Jakarta,Medikomnews-Pertarungan/perebutan bakal calon (balon) orang nomor satu di partai berlambang Ka’bah/Partai Persatuan Pembangunan (PPP) Provinsi DKI Jakarta semakin jelas, dan siapa balon yang ditentukan para kader PPP. Titik terang/jelas sudah ada ditangan Ketua Komisi C Dewan Perwakilan Rakyat Daerah (DPRD) Provinsi DKI Jakarta, Ridho Kamaludin dianggap sudah sangat pantas menjabat sebagai Ketua Dewan Pimpinan Wilayah (DPW) PPP.
Menurut salah satu pengurus Dewan Pimpinan Pusat (DPP) PPP yang juga sebagai anggota Departemen Pemuda Pelajar dan Mahasiswa, dan Sekretaris Wilayah (Sekwil) Persaudaraan Muslimin Indonesia (Parmusi) Provinsi DKI Jakarta, Mulyadi, kalau PPP Provinsi DKI Jakarta dipimpin bukan orang yang amanah, maka PPP Provinsi DKI Jakarta akan hancur, ujar Mulyadi saat dijunpai di Gedung DPRD Provinsi DKI Jakarta, beberapa hari lalu.
Mulyadi mengatakan, PPP Provinsi DKI Jakarta harus dipimpin kader yang mempunyai jenjang struktural dari tingkat bawah dan bukan kader karbitan. Kenapa saya bilang kader karbitan, karena di PPP Provinsi DKI Jakarta saat ini banyak kader karbitan itu yang saya tidak suka, kata Mulyadi kader yang loyal terhadap partai berlambang Ka’bah ini.

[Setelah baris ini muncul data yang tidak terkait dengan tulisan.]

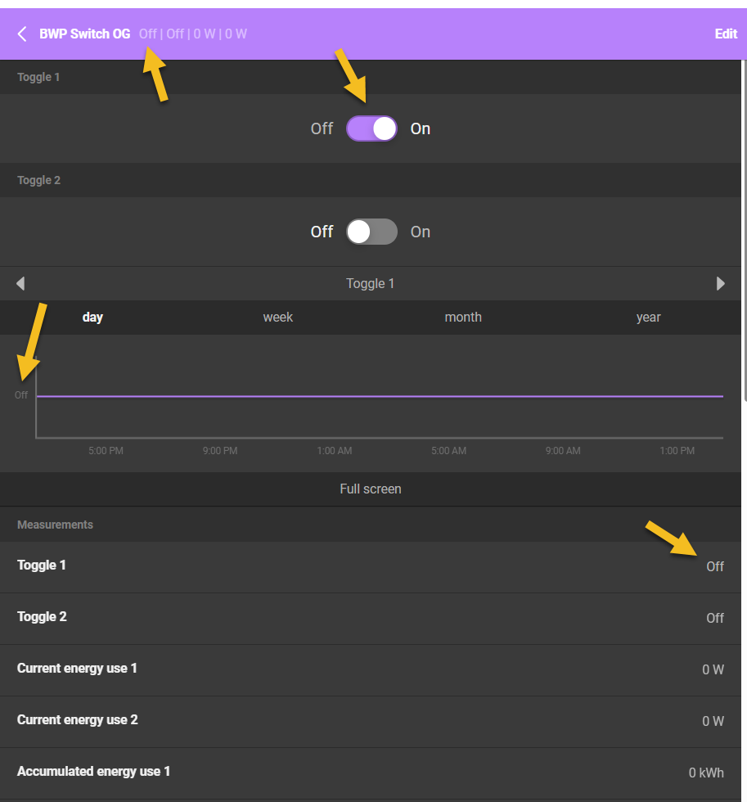The image size is (747, 802).
Task: Click the BWP Switch OG title
Action: click(84, 34)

“PPP Provinsi DKI Jakarta sudah banyak kader karbitan dan kader bunglon. Kader seperti ini akan merusak partai, maka PPP Provinsi DKI Jakarta harus jelih memilih sebagai orang nomor satu (Ketua Dewan Pimpinan Wilayah/DPW) dan juga harus dapat diterima oleh seluruh kader dan anggota PPP Provinsi DKI Jakarta. Maka yang pantas/layak menjadi orang nomor satu/Ketua DPW PPP Provinsi DKI Jakarta, Ridho Kamaludin”, ujar Mulyadi.
“HARAM HUKUMNYA KALAU KETUA DPW PPP PROVINSI DKI JAKARTA DI JABAT BUKAN RIDHO KAMALUDIN. Itulah fatwa Mulyadi. Kenapa saya mengeluarkan fatwa seperti itu. Karena yang pantas menjabat/duduk menjadi Ketua DPW PPP adalah Ridho Kamaludin. Mereka orangnya itu, amanah, jujur, transparan, tidak angkuh, tidak sombong, ibadahnya tekun bahkan sangat dekat sekali dengan masyarakat/rakyat yang tidak mampu. Saya anggap balon yang lainnya itu tidak pantas, tegas Mulyadi. (yadi)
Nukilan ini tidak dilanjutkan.